Impact of Early or Delayed Cyclosporine on Delayed Graft Function in Renal Transplant Recipients: A Randomized, Multicenter Study

The benefit of delayed cyclosporine in reducing risk of delayed graft function (DGF) is not clearly established. This study compared early vs. delayed cyclosporine microemulsion (CsA‐ME) inde novorenal transplant patients. Patients were randomized to early (day 0, n = 97) or delayed (day 6, n = 100) CsA‐ME at an initial dose of 8 mg/kg/day with dose adjusted according to C 2 level. All patients received enteric‐coated mycophenolate sodium (EC‐MPS), steroids and an anti‐interleukin‐2 receptor antibody. In both groups, 33% of patients were at high risk of DGF; 26 patients (26.8%) in the early CsA‐ME group and 23 patients (23.0%) in the delayed CsA‐ME group experienced DGF (n.s.). Renal function at 3 months was comparable (creatinine clearance 51.1mL/min with early CsA‐ME and 53.8 mL/min with delayed CsA‐ME), and remained similar to 12 months.
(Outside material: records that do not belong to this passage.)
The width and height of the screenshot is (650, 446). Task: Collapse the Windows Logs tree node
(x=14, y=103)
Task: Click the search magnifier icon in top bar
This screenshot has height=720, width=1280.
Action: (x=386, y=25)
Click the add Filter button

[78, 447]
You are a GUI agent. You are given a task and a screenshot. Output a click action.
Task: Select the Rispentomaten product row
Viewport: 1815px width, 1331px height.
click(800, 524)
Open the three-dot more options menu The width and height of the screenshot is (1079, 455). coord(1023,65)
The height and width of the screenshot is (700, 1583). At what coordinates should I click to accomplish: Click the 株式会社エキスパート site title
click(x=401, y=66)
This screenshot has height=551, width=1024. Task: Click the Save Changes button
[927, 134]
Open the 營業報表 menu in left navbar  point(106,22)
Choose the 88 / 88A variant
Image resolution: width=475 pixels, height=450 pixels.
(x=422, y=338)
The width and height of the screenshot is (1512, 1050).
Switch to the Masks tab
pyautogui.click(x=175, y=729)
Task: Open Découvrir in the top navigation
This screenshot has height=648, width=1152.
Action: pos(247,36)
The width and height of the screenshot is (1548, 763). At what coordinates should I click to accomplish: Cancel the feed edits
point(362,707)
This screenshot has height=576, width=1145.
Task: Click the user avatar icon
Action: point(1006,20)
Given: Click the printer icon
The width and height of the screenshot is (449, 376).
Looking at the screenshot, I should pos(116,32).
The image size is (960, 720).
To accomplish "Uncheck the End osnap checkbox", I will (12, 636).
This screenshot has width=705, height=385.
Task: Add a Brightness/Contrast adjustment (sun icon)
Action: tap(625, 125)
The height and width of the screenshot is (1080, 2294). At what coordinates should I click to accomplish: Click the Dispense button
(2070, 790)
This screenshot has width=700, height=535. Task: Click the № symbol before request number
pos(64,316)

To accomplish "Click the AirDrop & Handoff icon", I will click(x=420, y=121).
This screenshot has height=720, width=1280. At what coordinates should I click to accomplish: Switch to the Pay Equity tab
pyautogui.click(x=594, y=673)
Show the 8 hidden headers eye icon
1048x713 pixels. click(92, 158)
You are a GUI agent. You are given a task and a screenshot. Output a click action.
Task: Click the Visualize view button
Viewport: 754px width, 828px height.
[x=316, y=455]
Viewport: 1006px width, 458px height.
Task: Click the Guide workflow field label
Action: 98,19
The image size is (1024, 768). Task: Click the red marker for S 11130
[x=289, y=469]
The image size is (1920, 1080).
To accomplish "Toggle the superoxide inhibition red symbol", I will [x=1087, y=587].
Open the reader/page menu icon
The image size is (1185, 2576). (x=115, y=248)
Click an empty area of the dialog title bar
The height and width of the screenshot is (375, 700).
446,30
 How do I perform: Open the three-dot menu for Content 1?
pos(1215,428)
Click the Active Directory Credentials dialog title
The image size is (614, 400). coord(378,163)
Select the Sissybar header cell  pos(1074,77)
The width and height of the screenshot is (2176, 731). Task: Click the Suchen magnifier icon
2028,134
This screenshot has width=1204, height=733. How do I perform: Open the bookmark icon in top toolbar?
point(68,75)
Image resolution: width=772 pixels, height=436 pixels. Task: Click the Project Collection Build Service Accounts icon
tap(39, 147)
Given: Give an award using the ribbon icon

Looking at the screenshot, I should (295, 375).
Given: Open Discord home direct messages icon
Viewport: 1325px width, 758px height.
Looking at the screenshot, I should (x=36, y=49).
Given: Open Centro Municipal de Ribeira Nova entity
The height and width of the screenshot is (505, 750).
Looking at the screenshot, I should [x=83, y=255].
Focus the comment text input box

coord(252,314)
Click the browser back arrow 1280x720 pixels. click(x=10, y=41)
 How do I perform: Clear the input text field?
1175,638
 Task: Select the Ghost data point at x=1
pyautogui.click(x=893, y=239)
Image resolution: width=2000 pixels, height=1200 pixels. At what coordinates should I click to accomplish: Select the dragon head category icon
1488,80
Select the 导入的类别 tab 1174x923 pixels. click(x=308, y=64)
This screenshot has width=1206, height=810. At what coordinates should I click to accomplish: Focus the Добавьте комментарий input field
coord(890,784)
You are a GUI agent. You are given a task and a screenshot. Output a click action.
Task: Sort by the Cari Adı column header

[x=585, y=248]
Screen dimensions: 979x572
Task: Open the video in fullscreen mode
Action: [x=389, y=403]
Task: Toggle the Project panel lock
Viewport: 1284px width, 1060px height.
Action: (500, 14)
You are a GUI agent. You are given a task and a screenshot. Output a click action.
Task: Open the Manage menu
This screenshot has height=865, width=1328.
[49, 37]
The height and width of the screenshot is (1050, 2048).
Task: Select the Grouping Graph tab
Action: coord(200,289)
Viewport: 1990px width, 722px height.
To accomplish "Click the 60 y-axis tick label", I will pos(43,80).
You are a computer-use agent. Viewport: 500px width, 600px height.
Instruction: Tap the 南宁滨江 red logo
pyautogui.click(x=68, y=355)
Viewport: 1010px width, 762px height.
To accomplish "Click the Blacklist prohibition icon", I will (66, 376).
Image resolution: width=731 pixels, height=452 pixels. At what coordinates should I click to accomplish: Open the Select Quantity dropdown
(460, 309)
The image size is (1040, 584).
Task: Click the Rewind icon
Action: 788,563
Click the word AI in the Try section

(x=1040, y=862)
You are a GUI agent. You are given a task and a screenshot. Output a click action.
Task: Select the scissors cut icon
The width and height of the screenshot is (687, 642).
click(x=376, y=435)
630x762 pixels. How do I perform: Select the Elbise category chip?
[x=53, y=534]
Treatment failure, defined as biopsy‐proven acute rejection, graft loss or death, did not differ significantly at 12 months (23.7% with early CsA‐ME vs. 29.0% with delayed CsA‐ME). Biopsy‐proven acute rejection occurred in 15.5% of early CsA‐ME and 26.5% of delayed CsA‐ME patients (n.s.). Both regimens were well tolerated. These data suggest that early or delayed introduction of CsA‐ME results in similar renal function in renal transplant patients regardless of DGF risk level.